Par Ridha Lahmar
Cependant, si ces trois urgences sont confirmées et font l’objet d’une quasi unanimité de la part des experts économiques et des institutions financières internationales, il semble que pour diverses raisons les pouvoirs publics hésitent ou traînent en longueur pour mettre en application ces réformes structurelles. Alors que le temps joue contre l’efficacité de ces mesures et engendre encore plus de difficultés pour sortir de l’impasse financière dans laquelle se trouvent non seulement les finances publiques, mais aussi l’économie nationale, aucune initiative n’est prise pour avancer dans le bon sens. Il s’agit de la réforme fiscale, de la réforme du système bancaire ainsi que celle de la compensation des prix de base, du carburant et des produits alimentaires.
Pourquoi cet attentisme ?
Plusieurs motifs sont invoqués par les observateurs avisés. Éviter de provoquer le mécontentement des uns ou des autres. La crainte de l’échec des nouvelles mesures à prendre. Les lenteurs et les complications de l’Administration. La réforme fiscale a trop tardé, car la fraude fiscale a atteint des records dans notre pays et elle est doublée par une grande inégalité sociale. En effet, plus de 70% des recettes fiscales proviennent des salariés alors que les forfaitaires qui brassent de grosses sommes d’argent et bénéficient de revenus élevés ne contribuent que pour 0,01% aux recettes fiscales qui alimentent le budget de l’État.
Il est inadmissible, irrationnel et injuste que 390.000 forfaitaires qui exercent des activités lucratives ne paient en moyenne que 100 dinars par an et ne tiennent pas de comptabilité réelle sous prétexte que le système fiscal tunisien est déclaratif et qu’il n’y a pas suffisamment d’inspecteurs et de contrôleurs du fisc pour sévir. Le pays s’endette lourdement à l’étranger alors qu’il y a des fortunes qui sont hors de portée du fisc.
Le principe de base d’une fiscalité équitable et supportable consiste à faire payer chacun selon ses revenus et non à surcharger les salariés, alors que les professions libérales et commerciales échappent au devoir fiscal. Les commissions constituées par l’ancien ministre des Finances ont travaillé sérieusement et déposé leurs conclusions, ce qui devrait permettre au budget de l’État de bénéficier de recettes fiscales significatives. Il manque une petite dose de courage aux pouvoirs publics pour mettre en application les décisions attendues de la commission supérieure de la fiscalité.
On parle depuis 18 mois avec insistance de la réforme des trois banques publiques, mais le processus a peu avancé. Certes, l’audit confié à des cabinets spécialisés a abouti à des conclusions pour la STB et la BH, mais pas encore pour la BNA. Le constat global est celui de banques qui n’ont plus de ressources financières pour financer le développement de l’économie et les entreprises. Des fonds propres dérisoires, des dépôts en baisse et des créances accrochées en hausse avec une malgouvernance et un surendettement des entreprises publiques clientes.
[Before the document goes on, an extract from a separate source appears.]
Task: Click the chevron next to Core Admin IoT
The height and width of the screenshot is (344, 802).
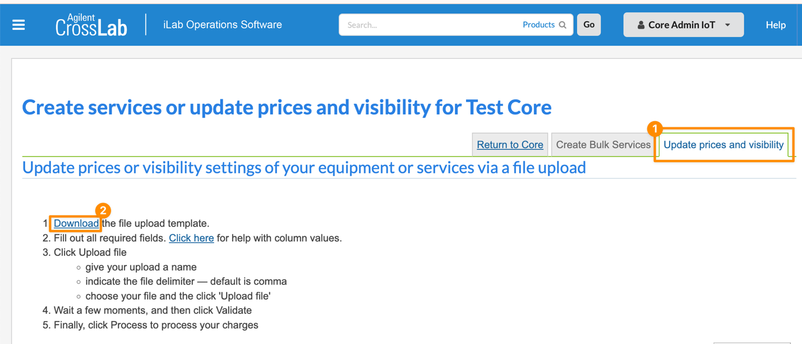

Il faut assainir les bilans, recapitaliser, instaurer une nouvelle gouvernance de maîtrise des risques, restructurer et recycler le personnel. Même s’il y a une tentative de créer une grande banque publique pour financer les grands projets de développement, la fusion n’est pas la bonne solution, car le mariage de cultures d’entreprise différentes se solde souvent par un échec. Cependant, une bonne dose de privatisation, même partielle, ne peut faire que du bien.
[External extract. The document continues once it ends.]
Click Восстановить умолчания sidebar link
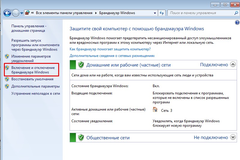[x=32, y=79]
Il faut croire que la BCT a depuis décembre 2013 pris des mesures pour engager les banques privées à assainir leurs bilans et à renforcer leurs fonds propres en prenant des mesures de recapitalisation. En effet la circulaire de la BCT n°2013-21 du 30 décembre 2013 impose aux banques de respecter de nouvelles règles de provisionnement relatives à leurs créances accrochées.
Il s’agit de nouvelles normes destinées à pousser les banques à renforcer leurs fonds propres et à se prémunir contre les difficultés et risques futurs. Il faut croire que la commission chargée de décider de la réforme du système bancaire n’est pas pressée de se réunir et de décider des mesures à prendre. En attendant, la situation des banques empire et les entreprises économiques en souffrent faute de liquidités.
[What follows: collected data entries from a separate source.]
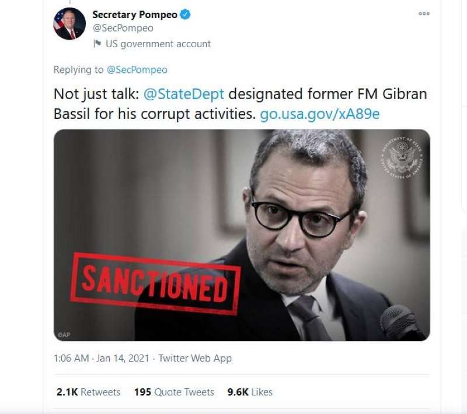Viewport: 467px width, 414px height.
Task: Click the 1:06 AM timestamp
Action: coord(71,358)
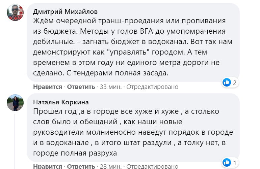Open the reaction count "1" on Наталья's comment

tap(235, 162)
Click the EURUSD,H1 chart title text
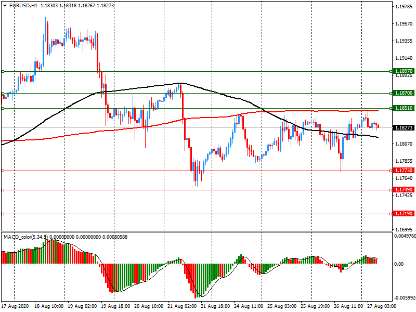The image size is (416, 312). [23, 5]
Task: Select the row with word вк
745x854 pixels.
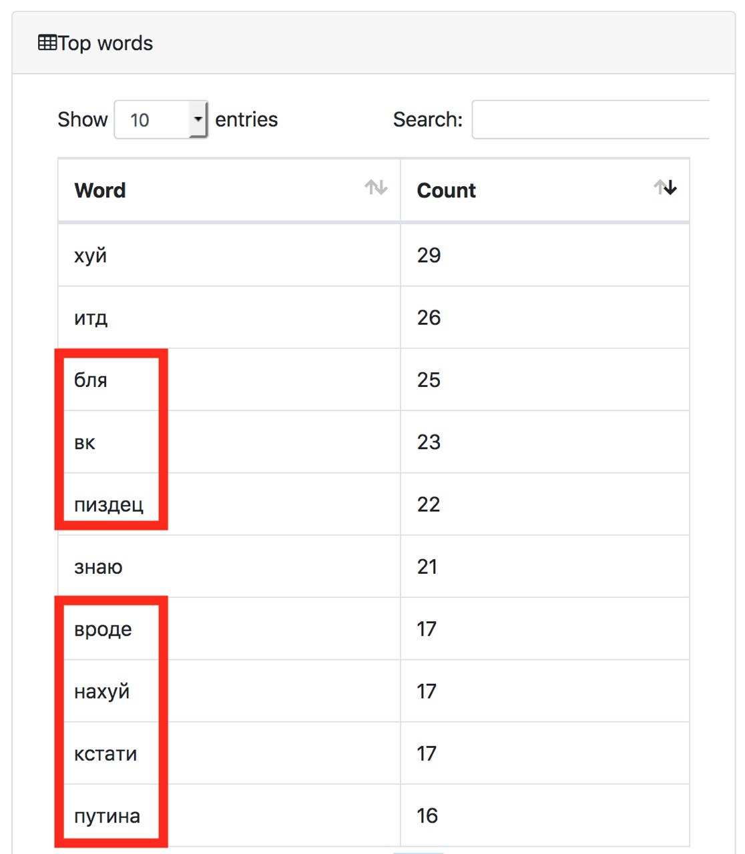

En revanche beaucoup d’argent liquide circule dans le pays, non bancarisé, celui de l’économie parallèle et dont le fisc a grand besoin. Depuis deux ans on parle de réviser le système de la compensation qui a dépassé 5 milliards de dinars et qui bénéficie en fait plus aux riches et aux nantis qu’aux catégories sociales défavorisées. C’est la subvention destinée aux carburants qui occupe la part principale avec plus de 3 milliards de dinars.
Cela concerne la production d’électricité tout d’abord et porte ensuite sur la bonification du prix des carburants. Or, ce sont les grosses voitures 4X4 et berlines de luxe qui consomment le plus et qui bénéficient le plus de la compensation, ce qui est injuste, car c’est la collectivité toute entière qui finance la compensation.
Pour ce qui est des produits alimentaires de base, le même raisonnement est valable, puisque par exemple, sucre et farine compensés servent à la préparation des pâtisseries qui ne figurent pas parmi les denrées de base. Certes il y a des tentatives à la fois timides et maladroites qui ont été prises pour lever la compensation sur le concentré de tomate, mais dans l’ensemble il n’y pas d’initiative dans ce sens et le problème reste entier.